Liban/législatives: important plan de sécurité pour éviter tout dérapage
BEYROUTH -
Le Liban a mis au point un important plan de sécurité sur le plan national impliquant 50.000 soldats et policiers en prévision des législatives du 7 juin, a affirmé le ministre de l'Intérieur Ziad Baroud dans une interview dimanche à l'AFP.
"Nous allons déployer 30.000 soldats et policiers autour des bureaux de vote et des régions avoisinantes et 20.000 ailleurs à travers tout le pays", a indiqué le ministre, un indépendant au sein du gouvernement d'union nationale.
Le plan établi par les autorités "tient compte des éléments de risque dans chacune des (26) circonscriptions", a-t-il poursuivi.
"Il y a des risques banals, d'autres plus graves et d'autres encore alarmants et c'est en fonction du degré de risque que se fera le déploiement des troupes", a-t-il affirmé, en référence à d'éventuels heurts entre partisans de la majorité antisyrienne et ceux de la minorité menée par le Hezbollah.
Il a indiqué que le
risque était minime dans "la plupart des régions du sud", où l'électorat est acquis à la cause du Hezbollah et de ses alliés,
contrairement à des régions où la bataille électorale sera serrée, comme Saïda, la plus grande ville du sud, Zahlé, la plus grande ville de la Békaa (est) ou la région du Metn (nord-est de Beyrouth)
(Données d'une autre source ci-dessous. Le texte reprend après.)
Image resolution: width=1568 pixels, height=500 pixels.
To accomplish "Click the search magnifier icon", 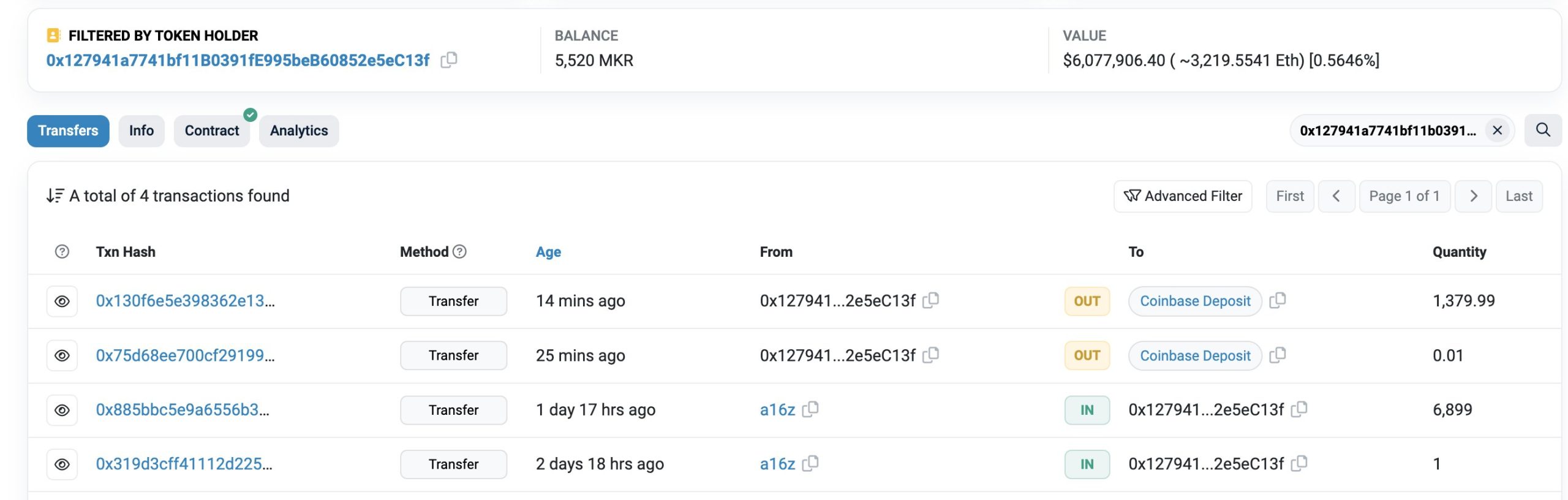I will coord(1543,131).
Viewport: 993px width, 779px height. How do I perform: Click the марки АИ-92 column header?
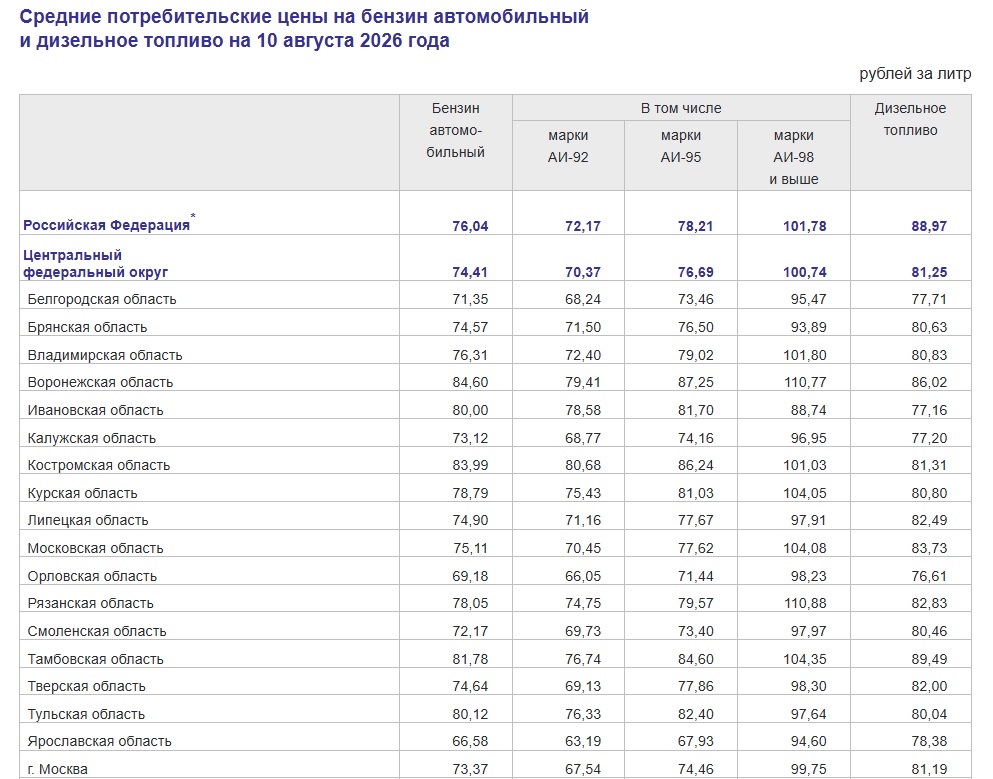coord(568,146)
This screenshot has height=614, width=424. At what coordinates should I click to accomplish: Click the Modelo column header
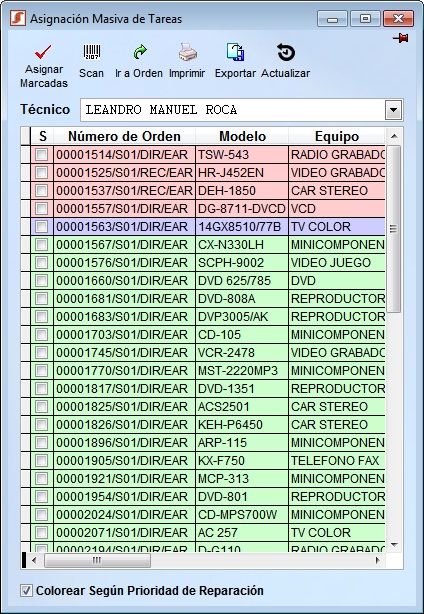tap(242, 136)
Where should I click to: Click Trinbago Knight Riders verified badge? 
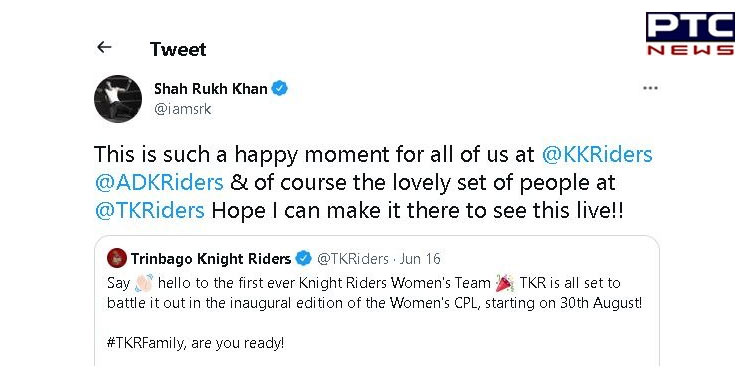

M. Baroud a toutefois insisté que "le contexte politique (était) plutôt rassurant qu'alarmant" et que seuls "des incidents mineurs ont eu lieu jusqu'à
présent".
"Bien sûr, j'ai une certaine angoisse et il faut être vigilant", a-t-il ajouté. "Cela dépend des forces politiques et de Monsieur et de Madame tout le monde de refuser tout recours à la violence", a indiqué le ministre.
En mai 2008, des affrontements entre les deux camps politiques rivaux ont fait une centaine de morts, faisant craindre une nouvelle guerre civile, avant la signature d'un accord interlibanais à Doha qui avait permis la formation d'un gouvernement d'union nationale.
Le ministre de l'Intérieur a par ailleurs indiqué que "le paysage électoral cette année sera totalement différent des précédentes échéances" au niveau de l'organisation du scrutin.
"Nous avons pris des mesures de lutte contre les fraudes électorales conformément aux normes internationales, les urnes transparentes seront utilisées pour la première fois, ainsi que l'encre (indélébile) pour éviter qu'une personne vote deux fois", a-t-il précisé.
Plus de 200 observateurs étrangers, notamment ceux de l'Union européenne, de la Ligue arabe et du centre de l'ancien
président américain Jimmy Carter, seront sur place pour surveiller le vote.
L'Union européenne a alloué 4,5 millions d'euros pour cette mission d'observation.